You will build and run large-scale, massively distributed, fault-tolerant systems in a DevSecOps environment. You work closely with development and operations teams to ensure high availability, cost-effectiveness, and extreme uptime. You participate in a 24/7 follow-the-sun operating model as a first responder for incident and problem management.
Responsibilities
- Build infrastructure as code patterns using Terraform and cloud SDKs that meet security and engineering standards.
- Create auto-remediation tools and scripts to establish end-to-end monitoring and alerting for critical system aspects.
- Troubleshoot and resolve trouble tickets by collaborating with cloud operations teams.

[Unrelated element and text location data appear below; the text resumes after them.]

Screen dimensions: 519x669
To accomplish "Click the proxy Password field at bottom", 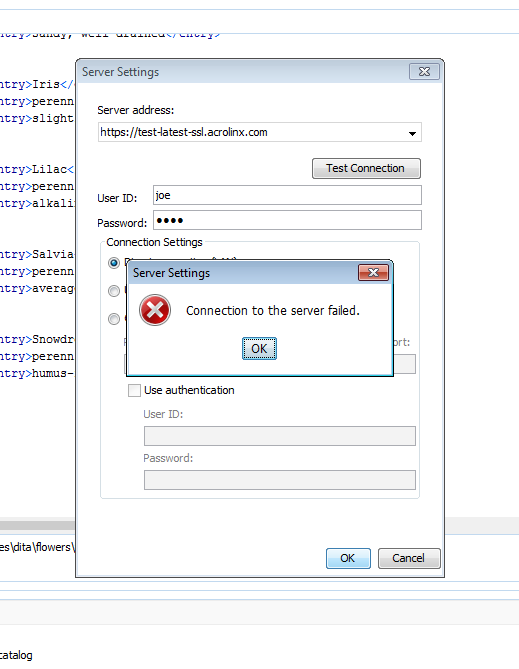I will tap(280, 480).
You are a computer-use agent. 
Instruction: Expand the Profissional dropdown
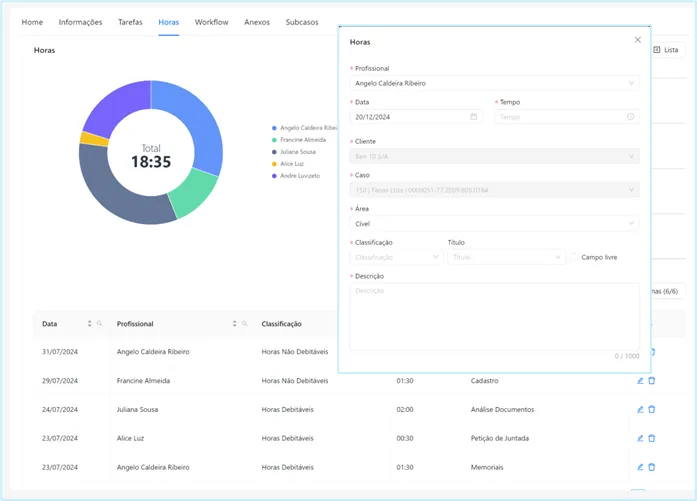[x=494, y=83]
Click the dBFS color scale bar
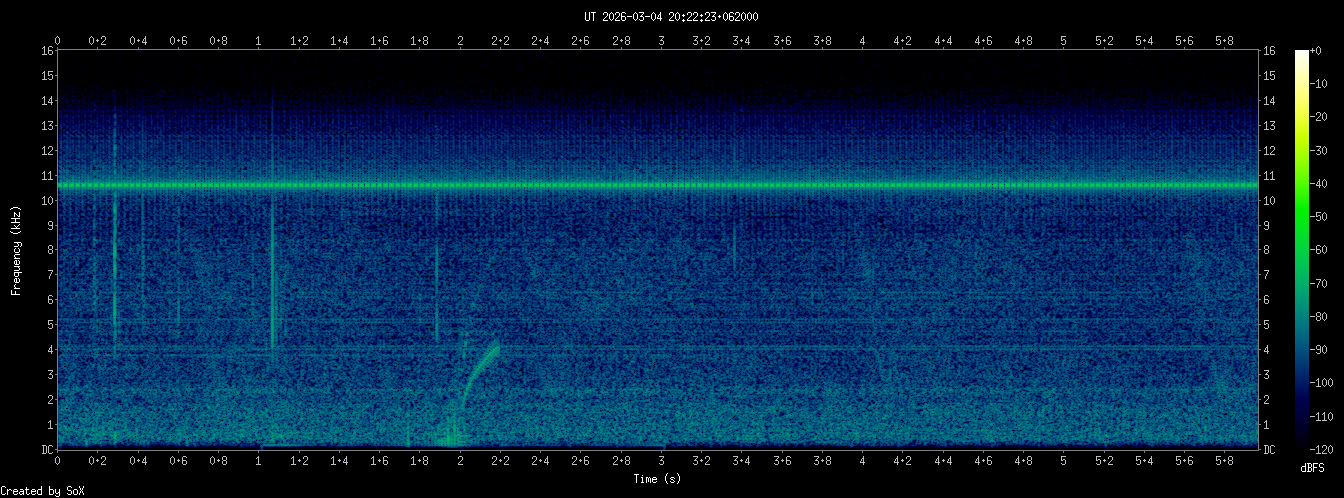Viewport: 1344px width, 498px height. (x=1301, y=250)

- Automate and orchestrate Linux/Windows systems and containers to eliminate toil.
- Ensure functional and performance objectives through rigorous monitoring of infrastructure and application uptime.
Required Skills
- 5+ years of experience in public cloud development or administration.
- 2+ years of experience with monitoring infrastructure and application availability.
- Proficiency in Python, Bash, Java, Go, JavaScript, and/or Node.js.
- Experience with system administration, including automation and orchestration of Linux/Windows.
- Hands-on experience with containers (Docker, Kubernetes) and Infrastructure as Code (Terraform, Chef, Ansible).
- 2+ years of experience with CI/CD tooling and practices.
- Cross-functional knowledge of systems, storage, networking, security, and databases.
- BS degree in Computer Science, Physics, Mathematics, or equivalent job experience.